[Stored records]
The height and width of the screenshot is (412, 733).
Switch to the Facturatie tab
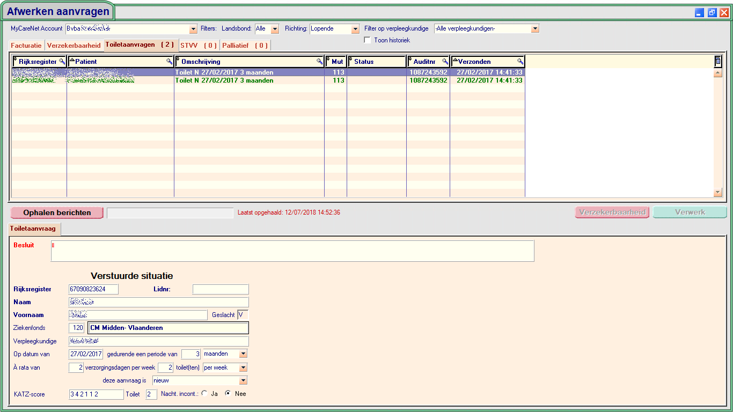pyautogui.click(x=26, y=46)
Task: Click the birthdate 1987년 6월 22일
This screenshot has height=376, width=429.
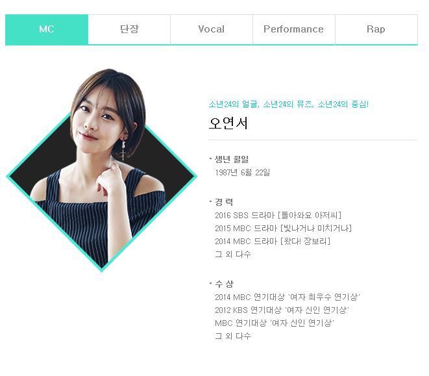Action: (242, 173)
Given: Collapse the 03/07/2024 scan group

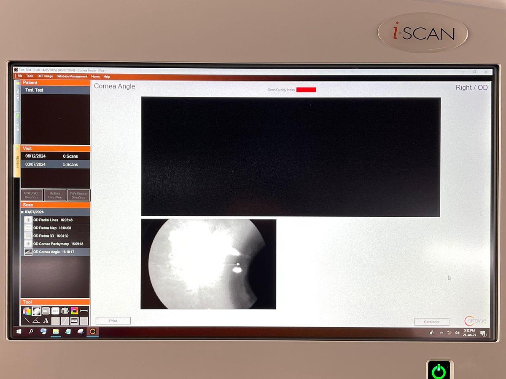Looking at the screenshot, I should point(22,212).
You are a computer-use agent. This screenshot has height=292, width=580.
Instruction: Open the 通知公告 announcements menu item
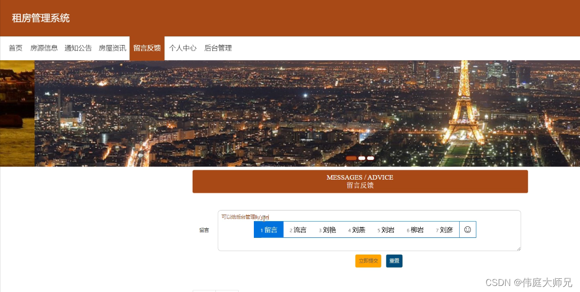[x=78, y=48]
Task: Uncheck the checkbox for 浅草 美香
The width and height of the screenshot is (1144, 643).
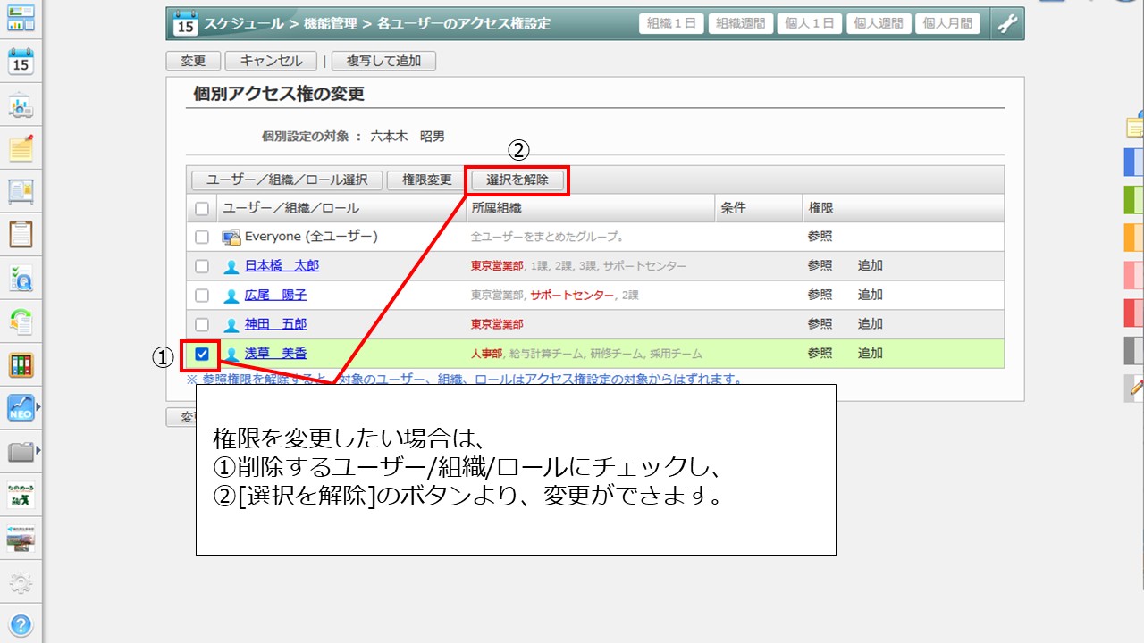Action: coord(202,354)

> _Work request_: Check each line of the data above for the string "Task", and copy the ones that have it.

> _Answer box_:
Task: Click the birthdate 1987년 6월 22일
Task: Uncheck the checkbox for 浅草 美香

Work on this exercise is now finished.